◆ Blocco di testo
Così dovrebbe essere l’etichetta alimentare
L’articolo 9 del regolamento (UE) n. 1169/2011 definisce quali sono i campi obbligatori dell’etichetta alimentare al fine di garantire una maggiore chiarezza e quindi tutela al consumatore finale.
Tuttavia ci si domanda quanto sia la nostra singola conoscenza in materia alimentare per comprendere appieno le informazioni riportate e se è vero il detto “siamo ciò che mangiamo” allora ecco che un’etichetta chiara e completa ci aiuta a capire come siamo fatti. Essa infatti deve essere vista come un alleato del consumatore che lo aiuta o lo guida nella scelta e non come un nemico incomprensibile, che lo confonde o lo imbroglia. Quindi se il compito fondamentale di un’etichetta è quello di “informare” alcuni requisiti diventano indispensabili quali: la chiarezza, la leggibilità e l’indelebilità, prevedendo il divieto assoluto verso qualunque tipo di illusione qualitativa e nutrizionale.
Quando il prodotto non corrisponde a quanto dichiarato in etichetta siamo d’innanzi a una frode in commercio quindi reato penale come cita l’articolo 515 del codice penale (chiunque, nell’esercizio di una attività commerciale, ovvero in uno spaccio aperto al pubblico, consegna all’acquirente una cosa mobile per un’altra, ovvero una cosa mobile, per origine, provenienza, qualità o quantità, diversa da quella dichiarata o pattuita, è punito, qualora il fatto non costituisca un più grave delitto [440-445, 455-459], con la reclusione fino a due anni o con la multa fino a duemila sessantacinque euro). Vediamo quindi quali sono le informazioni obbligatorie dettate dal Regolamento Europeo 1169/11 che le etichette dei prodotti alimentari devono assolutamente contenere.

◆ Righe mostrate
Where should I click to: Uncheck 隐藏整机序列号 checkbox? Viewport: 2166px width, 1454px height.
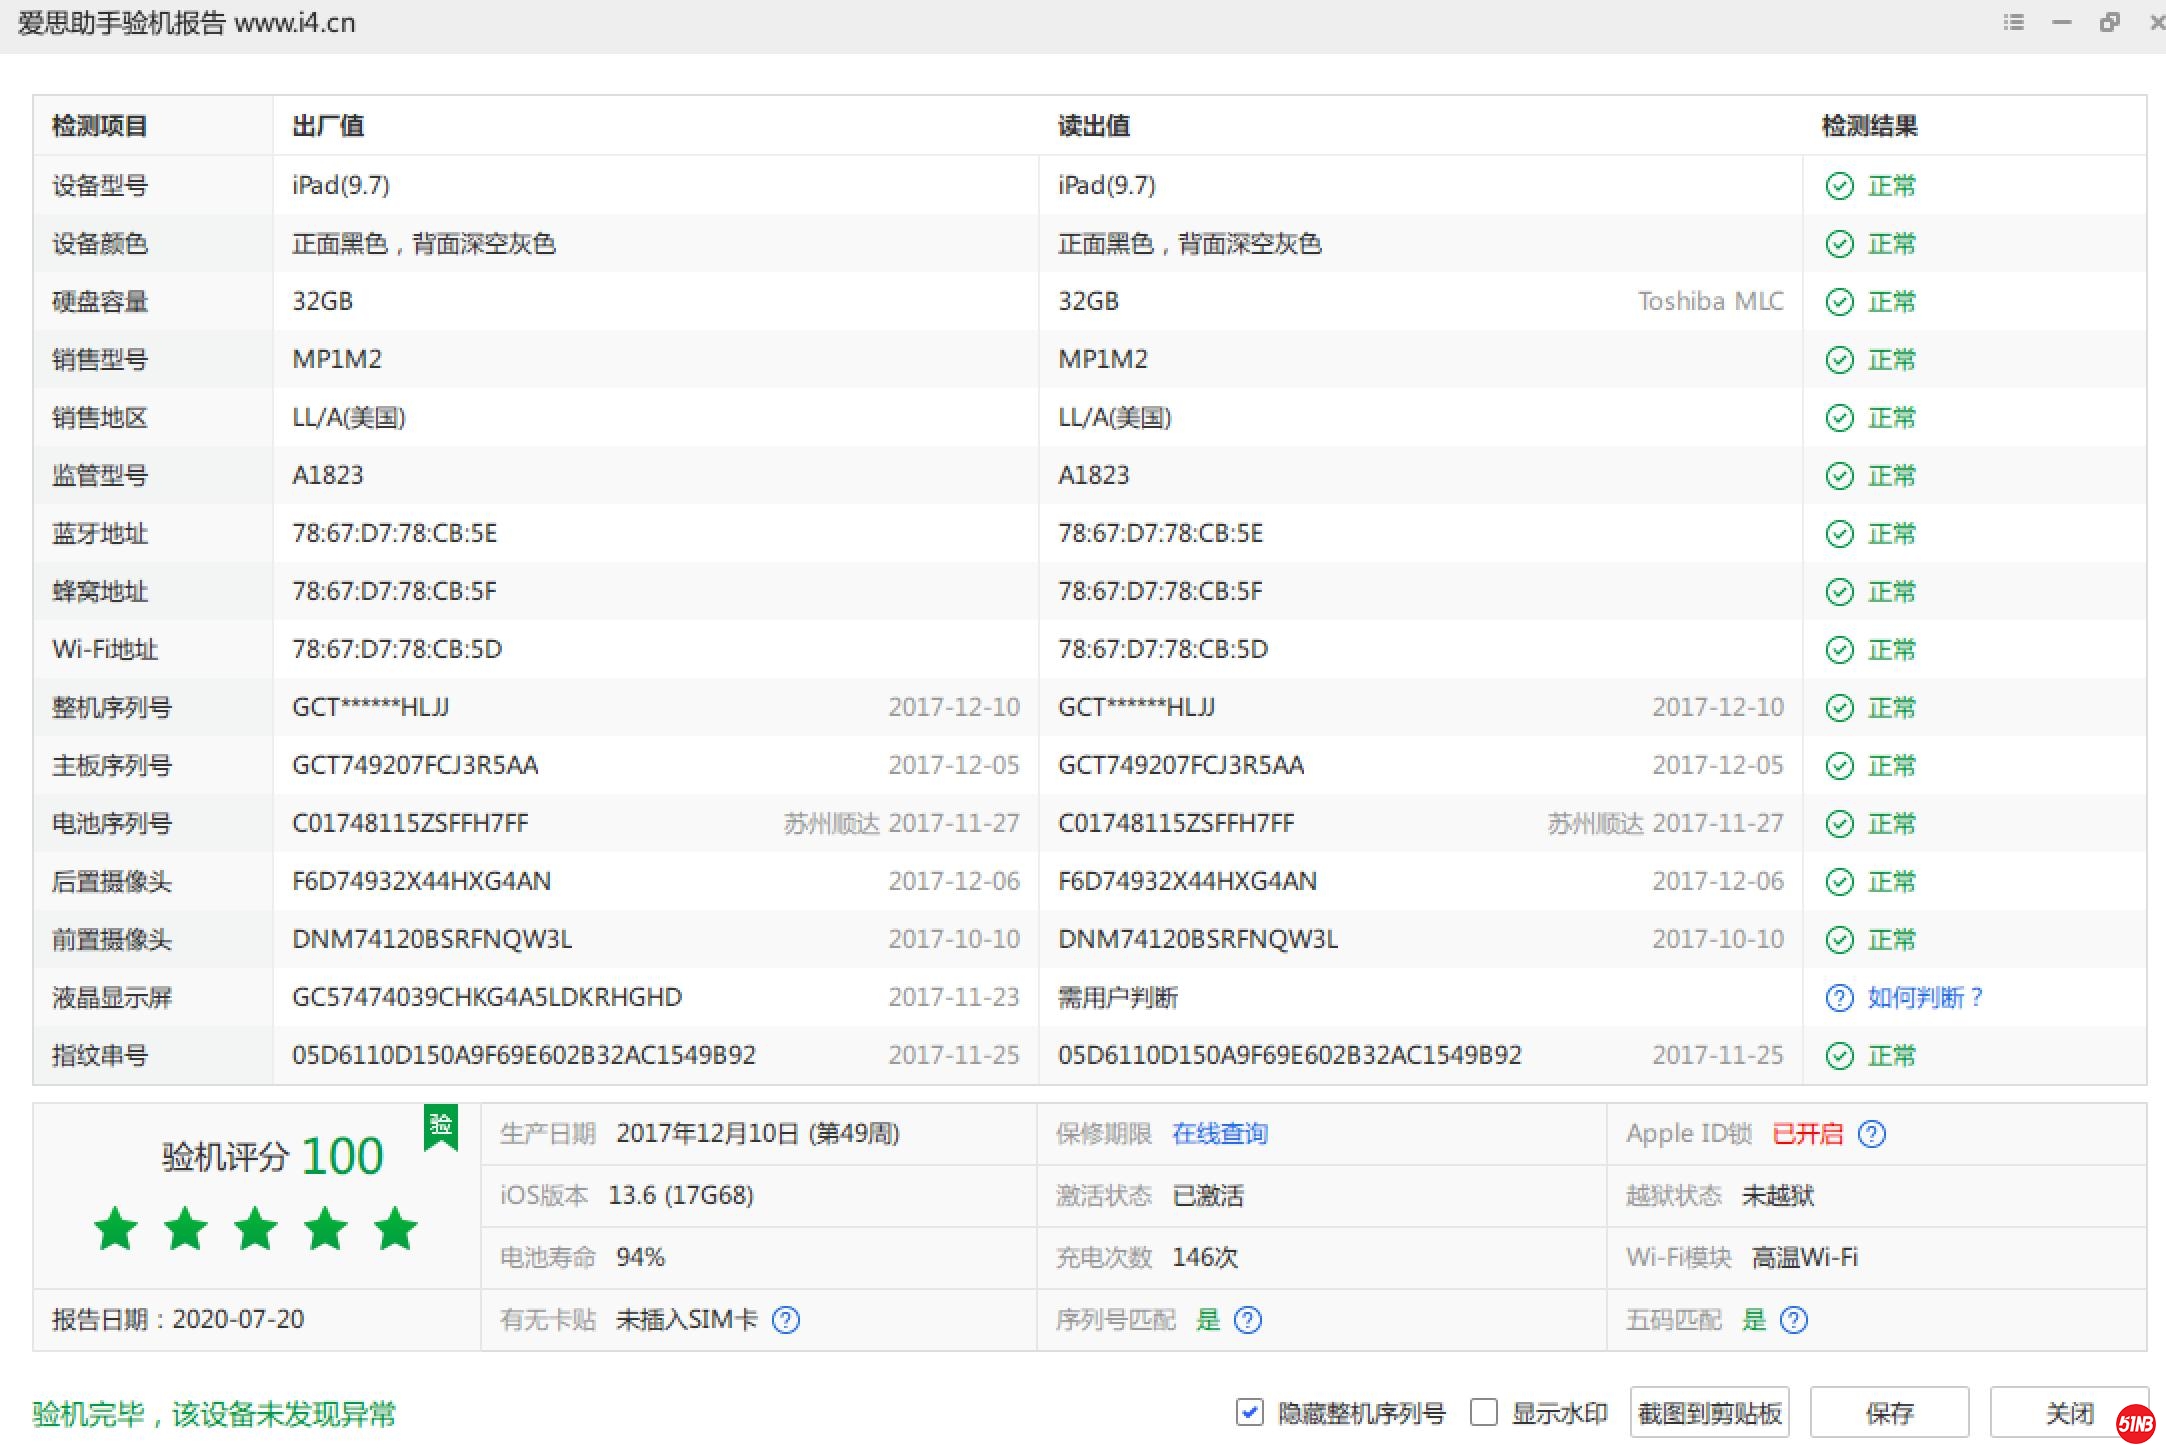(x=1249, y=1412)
--
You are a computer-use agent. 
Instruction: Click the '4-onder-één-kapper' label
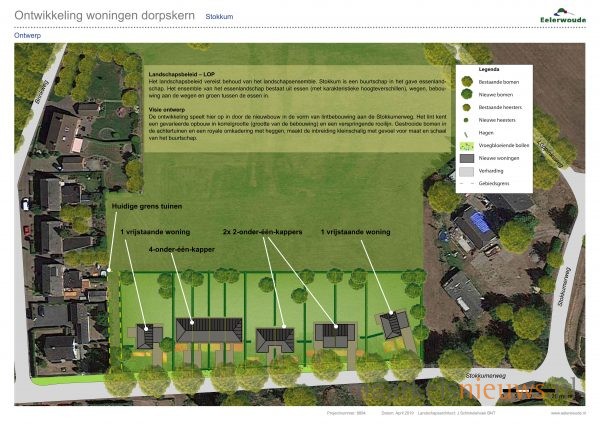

◆ Esercizio 1
Secondo l'articolo 515 del codice penale riportato nel testo sull'etichetta alimentare, per quali aspetti una cosa mobile può risultare diversa da quella dichiarata o pattuita? Elencali tutti.
◆ Esercizio 2
Copia dal testo sull'etichetta alimentare tutto ciò che va da "Tuttavia ci si" fino a "qualitativa e nutrizionale.".

◆ Soluzione esercizio 1
- origine
- provenienza
- qualità
- quantità

◆ Soluzione esercizio 2
Tuttavia ci si domanda quanto sia la nostra singola conoscenza in materia alimentare per comprendere appieno le informazioni riportate e se è vero il detto “siamo ciò che mangiamo” allora ecco che un’etichetta chiara e completa ci aiuta a capire come siamo fatti. Essa infatti deve essere vista come un alleato del consumatore che lo aiuta o lo guida nella scelta e non come un nemico incomprensibile, che lo confonde o lo imbroglia. Quindi se il compito fondamentale di un’etichetta è quello di “informare” alcuni requisiti diventano indispensabili quali: la chiarezza, la leggibilità e l’indelebilità, prevedendo il divieto assoluto verso qualunque tipo di illusione qualitativa e nutrizionale.